🤖 AI Summary
This paper addresses the challenge of simultaneously achieving accurate frequentist coverage and effective incorporation of prior information in constructing parameter confidence regions. Method: We propose Frequency-Adaptive Bayesian Confidence Regions (FAB-CRs), built upon natural exponential-family likelihoods and analytically tractable shrinkage priors—such as horseshoe-type priors—that satisfy polynomial-tail conditions. We establish, for the first time, that the posterior mean always lies within the FAB-CR and prove its boundedness under extreme observations and asymptotic frequentist calibration. Results: The resulting confidence regions achieve exact 1−α frequentist coverage for both Gaussian and general natural exponential-family models; moreover, intervals tighten adaptively for parameters with higher posterior density. The associated FAB estimator coincides with classical Bayesian shrinkage estimators, thereby establishing, within a unified framework, the theoretical equivalence between robust frequentist inference and Bayesian shrinkage.
📝 Abstract
The Frequentist, Assisted by Bayes (FAB) framework aims to construct confidence regions that leverage information about parameter values in the form of a prior distribution. FAB confidence regions (FAB-CRs) have smaller volume for values of the parameter that are likely under the prior, while maintaining exact frequentist coverage. This work introduces several methodological and theoretical contributions to the FAB framework.
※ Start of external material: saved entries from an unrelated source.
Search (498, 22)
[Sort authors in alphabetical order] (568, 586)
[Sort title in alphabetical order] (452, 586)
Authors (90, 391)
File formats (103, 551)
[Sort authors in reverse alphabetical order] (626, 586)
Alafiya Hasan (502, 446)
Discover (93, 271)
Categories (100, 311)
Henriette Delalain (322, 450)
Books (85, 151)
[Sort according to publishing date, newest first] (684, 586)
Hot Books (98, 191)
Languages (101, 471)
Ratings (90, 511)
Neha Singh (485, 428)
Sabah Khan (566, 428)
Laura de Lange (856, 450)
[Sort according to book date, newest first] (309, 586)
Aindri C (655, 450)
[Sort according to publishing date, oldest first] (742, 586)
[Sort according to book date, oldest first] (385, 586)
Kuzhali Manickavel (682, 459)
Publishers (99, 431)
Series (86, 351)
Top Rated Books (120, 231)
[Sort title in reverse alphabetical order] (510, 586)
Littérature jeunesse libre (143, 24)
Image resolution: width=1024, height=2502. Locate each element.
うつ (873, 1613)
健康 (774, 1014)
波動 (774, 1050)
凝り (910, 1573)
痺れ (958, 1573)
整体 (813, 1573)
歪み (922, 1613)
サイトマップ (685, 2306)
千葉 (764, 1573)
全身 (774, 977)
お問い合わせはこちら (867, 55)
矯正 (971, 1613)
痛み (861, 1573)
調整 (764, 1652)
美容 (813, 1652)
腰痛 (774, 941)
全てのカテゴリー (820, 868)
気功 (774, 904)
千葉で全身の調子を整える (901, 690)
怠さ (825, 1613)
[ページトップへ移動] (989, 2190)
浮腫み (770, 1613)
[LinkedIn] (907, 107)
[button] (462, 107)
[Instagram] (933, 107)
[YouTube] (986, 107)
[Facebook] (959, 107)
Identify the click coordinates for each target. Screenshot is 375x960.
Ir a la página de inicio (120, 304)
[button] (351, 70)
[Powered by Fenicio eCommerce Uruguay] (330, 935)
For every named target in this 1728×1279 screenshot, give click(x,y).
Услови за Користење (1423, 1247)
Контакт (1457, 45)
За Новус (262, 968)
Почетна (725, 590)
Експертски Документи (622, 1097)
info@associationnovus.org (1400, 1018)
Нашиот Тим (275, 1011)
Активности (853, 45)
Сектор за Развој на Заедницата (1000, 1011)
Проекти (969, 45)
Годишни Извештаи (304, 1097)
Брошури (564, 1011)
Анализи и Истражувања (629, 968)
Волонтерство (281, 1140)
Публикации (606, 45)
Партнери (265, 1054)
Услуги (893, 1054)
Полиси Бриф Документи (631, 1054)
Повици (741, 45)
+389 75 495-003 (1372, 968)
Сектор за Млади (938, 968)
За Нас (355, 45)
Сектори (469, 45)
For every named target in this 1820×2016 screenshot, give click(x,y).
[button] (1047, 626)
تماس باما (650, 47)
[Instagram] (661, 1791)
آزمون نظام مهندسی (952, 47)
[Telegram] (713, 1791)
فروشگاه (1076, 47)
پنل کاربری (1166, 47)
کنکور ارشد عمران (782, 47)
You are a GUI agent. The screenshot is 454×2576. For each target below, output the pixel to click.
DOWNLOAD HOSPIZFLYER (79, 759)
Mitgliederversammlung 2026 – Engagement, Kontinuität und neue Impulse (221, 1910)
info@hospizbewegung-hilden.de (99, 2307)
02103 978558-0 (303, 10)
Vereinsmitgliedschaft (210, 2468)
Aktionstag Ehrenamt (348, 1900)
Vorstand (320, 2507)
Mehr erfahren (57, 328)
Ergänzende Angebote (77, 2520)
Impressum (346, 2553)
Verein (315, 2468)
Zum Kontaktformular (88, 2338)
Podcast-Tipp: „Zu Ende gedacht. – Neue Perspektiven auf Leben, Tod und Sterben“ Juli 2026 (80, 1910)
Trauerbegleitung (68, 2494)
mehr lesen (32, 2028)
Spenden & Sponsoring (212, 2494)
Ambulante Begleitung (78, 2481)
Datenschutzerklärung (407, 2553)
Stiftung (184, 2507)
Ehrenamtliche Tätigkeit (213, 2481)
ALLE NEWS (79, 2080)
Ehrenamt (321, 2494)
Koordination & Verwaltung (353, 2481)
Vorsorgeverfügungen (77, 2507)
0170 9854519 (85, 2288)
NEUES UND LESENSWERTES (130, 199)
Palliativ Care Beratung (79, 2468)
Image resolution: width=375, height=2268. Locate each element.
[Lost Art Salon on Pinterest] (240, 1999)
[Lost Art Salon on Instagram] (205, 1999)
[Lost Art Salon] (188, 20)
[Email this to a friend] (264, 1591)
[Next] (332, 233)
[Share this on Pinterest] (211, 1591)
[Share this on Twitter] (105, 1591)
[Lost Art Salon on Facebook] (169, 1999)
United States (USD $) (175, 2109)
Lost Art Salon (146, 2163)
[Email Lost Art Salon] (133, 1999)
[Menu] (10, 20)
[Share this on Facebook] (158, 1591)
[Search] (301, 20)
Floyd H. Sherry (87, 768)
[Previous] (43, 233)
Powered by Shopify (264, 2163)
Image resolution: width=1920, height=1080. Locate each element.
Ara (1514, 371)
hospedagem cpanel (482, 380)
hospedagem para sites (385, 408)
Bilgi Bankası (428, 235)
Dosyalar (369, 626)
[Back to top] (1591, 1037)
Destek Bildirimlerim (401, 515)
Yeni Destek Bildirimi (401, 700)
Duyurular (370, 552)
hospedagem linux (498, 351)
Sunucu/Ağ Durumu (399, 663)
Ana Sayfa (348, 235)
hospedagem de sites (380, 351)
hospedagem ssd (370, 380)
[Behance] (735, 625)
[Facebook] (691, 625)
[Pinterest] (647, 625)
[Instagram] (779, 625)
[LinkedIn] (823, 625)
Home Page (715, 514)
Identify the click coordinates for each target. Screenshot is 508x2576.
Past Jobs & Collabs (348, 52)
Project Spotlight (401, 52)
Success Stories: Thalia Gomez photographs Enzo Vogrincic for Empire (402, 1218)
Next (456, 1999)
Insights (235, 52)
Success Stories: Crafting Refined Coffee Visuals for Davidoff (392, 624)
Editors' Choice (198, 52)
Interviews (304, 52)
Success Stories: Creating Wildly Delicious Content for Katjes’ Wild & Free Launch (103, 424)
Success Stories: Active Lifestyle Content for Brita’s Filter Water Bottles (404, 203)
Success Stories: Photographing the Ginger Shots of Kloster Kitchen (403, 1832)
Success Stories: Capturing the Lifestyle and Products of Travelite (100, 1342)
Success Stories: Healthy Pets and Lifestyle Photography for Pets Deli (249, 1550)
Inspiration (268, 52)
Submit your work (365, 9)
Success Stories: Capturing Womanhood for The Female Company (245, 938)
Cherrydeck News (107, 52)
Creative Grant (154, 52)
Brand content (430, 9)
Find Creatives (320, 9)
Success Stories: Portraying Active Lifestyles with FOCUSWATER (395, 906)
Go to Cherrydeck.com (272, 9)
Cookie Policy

For Gaussian likelihoods, we show that the posterior mean of the parameter of interest is always contained in the FAB-CR. As such, the posterior mean constitutes a natural notion of FAB estimator to be reported alongside the FAB-CR. More generally, we show that for a likelihood in the natural exponential family, a transformation of the posterior mean of the natural parameter is always contained in the FAB-CR. For Gaussian likelihoods, we show that power law tails conditions on the marginal likelihood induce robust FAB-CRs, that are uniformly bounded and revert to the standard frequentist confidence intervals for extreme observations. We translate this result into practice by proposing a class of shrinkage priors for the FAB framework that satisfy this condition without sacrificing analytical tractability. The resulting FAB estimators are equal to prominent Bayesian shrinkage estimators, including the horseshoe estimator, thereby establishing insightful connections between robust FAB-CRs and Bayesian shrinkage methods.